О том, как Котовский «искал товарищей по былым налетам, чтобы продолжить лихие дела», поведал писатель Г. Ананьев: «Обосновавшись в шикарной гостинице, Котовский принялся заводить знакомства, и вскоре у него появилось много друзей среди офицеров, купцов и даже духовенства. Теперь он много знал об обстановке в городе, о планах белогвардейцев, что помогало ему действовать более осмотрительно. В военно-диверсионную группу он подбирал только тех, на кого полагался как на себя. (…)
Подготовка шла успешно. Вскоре отряд был создан и в целях конспирации разбит на пятерки. На его плечи легли самые опасные поручения подпольной большевистской организации. День и ночь Котовского искали шпионы, за его голову австро-немецкие оккупанты назначили большую награду, но он был неуловим. К марту 1919 года его отряд уже насчитывал 250 бойцов».
Там же, в Одессе, состоялось и знакомство с Алексеем Гарри: «Пока Котовский вполголоса переговаривался с Павлом о своих делах, Гарри внимательно его рассматривал: напомаженная голова, черные волосы причесаны на прямой пробор, коротко подстриженные усики, в углу рта — незажженная гаванская сигара…
Гарри не таким представлял себе легендарного Котовского. За столиком сидел не то циркач, не то маклер с черной биржи. Смокинг облегал его могучие плечи, казалось, стоит только «Грише» сделать резкое движение, и костюм его треснет по всем швам».
Все тот же Гарри спустя годы расскажет: «Я не всегда сразу узнавал Котовского: способностью перевоплощаться он владел в совершенстве. Ему служили не только грим и костюм: он изменял походку, выражение лица, голос, жестикуляцию».

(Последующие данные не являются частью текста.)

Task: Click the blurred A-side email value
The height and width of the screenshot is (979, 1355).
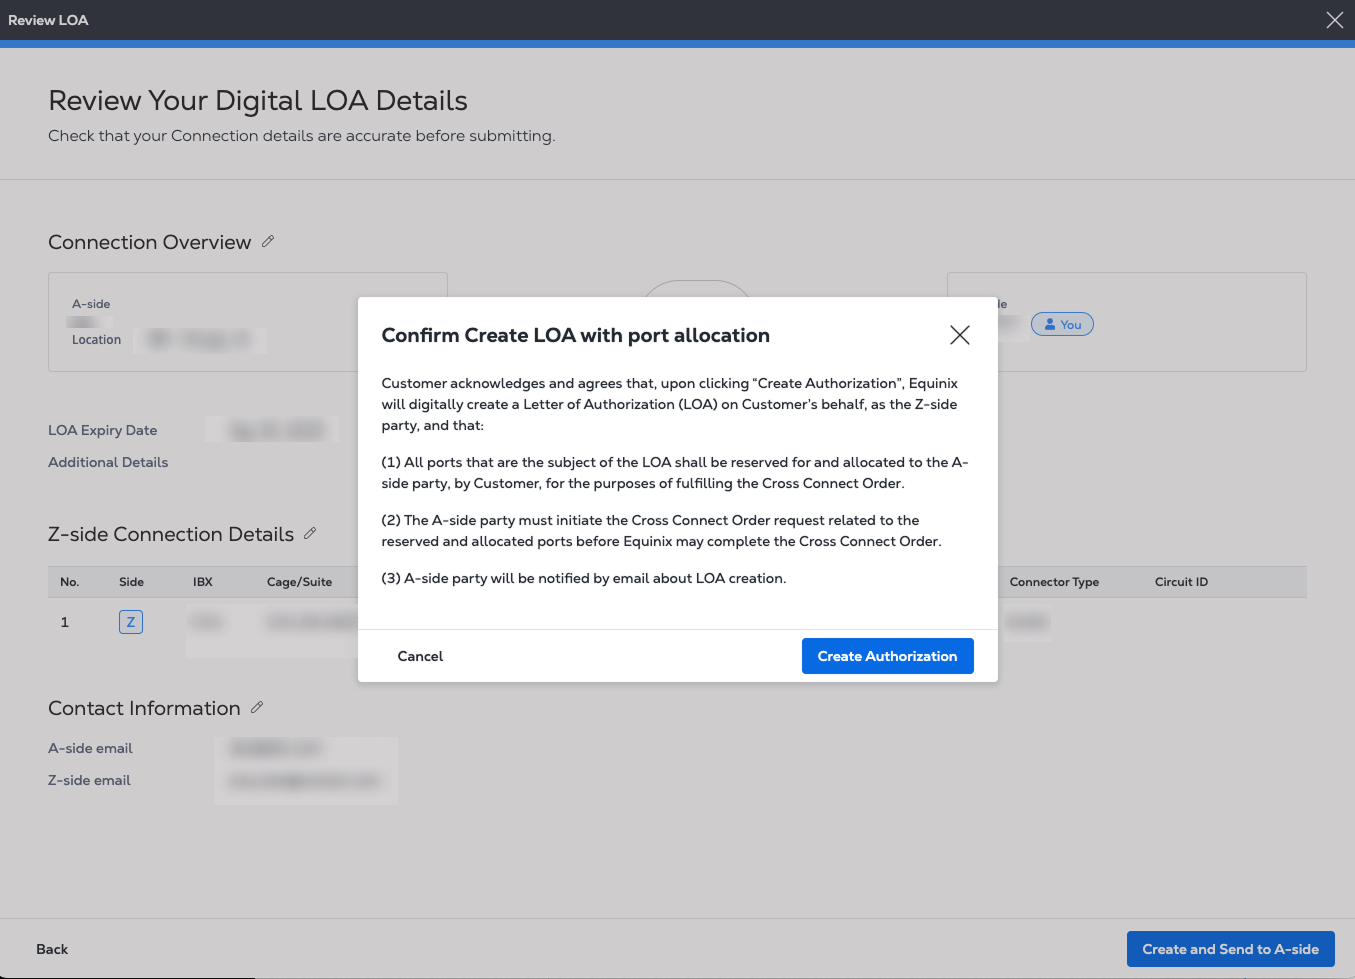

Первый биограф Котовского В. Шмерлинг не менее достоверно дополняет портрет Григория Ивановича в тот период: «Котовскому приходилось несколько раз в день переодеваться и менять парики, до неузнаваемости изменять свою наружность. Он выдавал себя за дородного помещика Золотарева, которого разорили большевики. У помещика Золотарева появилось много друзей и знакомых. Ему сочувствовали, с ним дружили. Среди других одесских кутил, посещавших рестораны и кафе, он славился как отличный игрок на бильярде, как знаток рысистых лошадей, как балетоман, имевший свое постоянное кресло в первых рядах Оперного театра.